Percolation in heterogeneous spatial networks with long-range interactions
Guy Amit, Dana Ben Porath, Sergey V. Buldyrev, Amir Bashan

TL;DR
This paper investigates how long-range interactions and scale-invariant spatial distributions influence the emergence of giant components in heterogeneous spatial networks, revealing a complex phase diagram with different percolation regimes.
Contribution
It introduces a model combining Levy flight spatial distribution with long-range power-law interactions, linking it to one-dimensional percolation, and maps out the conditions for percolation transitions.
Findings
Percolation depends on the strength of long-range interactions.
A phase diagram shows transition from weak to strong long-range regimes.

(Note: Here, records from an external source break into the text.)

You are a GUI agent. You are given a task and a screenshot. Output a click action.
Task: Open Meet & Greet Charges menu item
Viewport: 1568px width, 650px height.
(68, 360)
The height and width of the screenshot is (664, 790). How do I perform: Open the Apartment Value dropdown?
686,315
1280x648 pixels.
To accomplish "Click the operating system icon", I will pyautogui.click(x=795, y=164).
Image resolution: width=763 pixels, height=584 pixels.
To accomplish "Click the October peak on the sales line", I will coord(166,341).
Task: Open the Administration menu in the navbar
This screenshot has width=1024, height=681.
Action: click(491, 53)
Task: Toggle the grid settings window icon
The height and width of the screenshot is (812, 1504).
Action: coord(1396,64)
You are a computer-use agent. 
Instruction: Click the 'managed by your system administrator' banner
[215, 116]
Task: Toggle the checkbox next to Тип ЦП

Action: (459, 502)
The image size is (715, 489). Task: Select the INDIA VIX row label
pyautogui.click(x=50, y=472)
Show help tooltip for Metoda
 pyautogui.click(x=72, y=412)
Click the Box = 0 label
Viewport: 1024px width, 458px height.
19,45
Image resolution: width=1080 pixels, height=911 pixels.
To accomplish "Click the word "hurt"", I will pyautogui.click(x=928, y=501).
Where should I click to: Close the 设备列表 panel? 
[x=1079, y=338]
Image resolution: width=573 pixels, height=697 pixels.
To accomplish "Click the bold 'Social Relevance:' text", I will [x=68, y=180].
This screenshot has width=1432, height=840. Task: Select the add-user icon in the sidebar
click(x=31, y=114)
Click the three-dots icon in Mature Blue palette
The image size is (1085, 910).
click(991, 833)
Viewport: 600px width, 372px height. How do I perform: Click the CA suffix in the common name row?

Conditions for the emergence of a giant component are identified.
Abstract
We study the emergence of a giant component in a spatial network where the distribution of the metric distances between the nodes is scale-invariant, and the interaction between the nodes has a long-range power-law behavior. The nodes are positioned in the metric space using a Levy flight procedure, with an associated scale-invariant step probability density function, and is then followed by a process of connecting each pair of nodes with a probability function that depends on the distance between them. A natural way to analyze the system is to consider the total probability for an edge between steps in term of their indexes, by summing over their possible positions. By doing so, a correspondence is found between this model and a model of percolation in a one-dimensional lattice with long-range interactions, which allows the identification of the conditions for which a percolation…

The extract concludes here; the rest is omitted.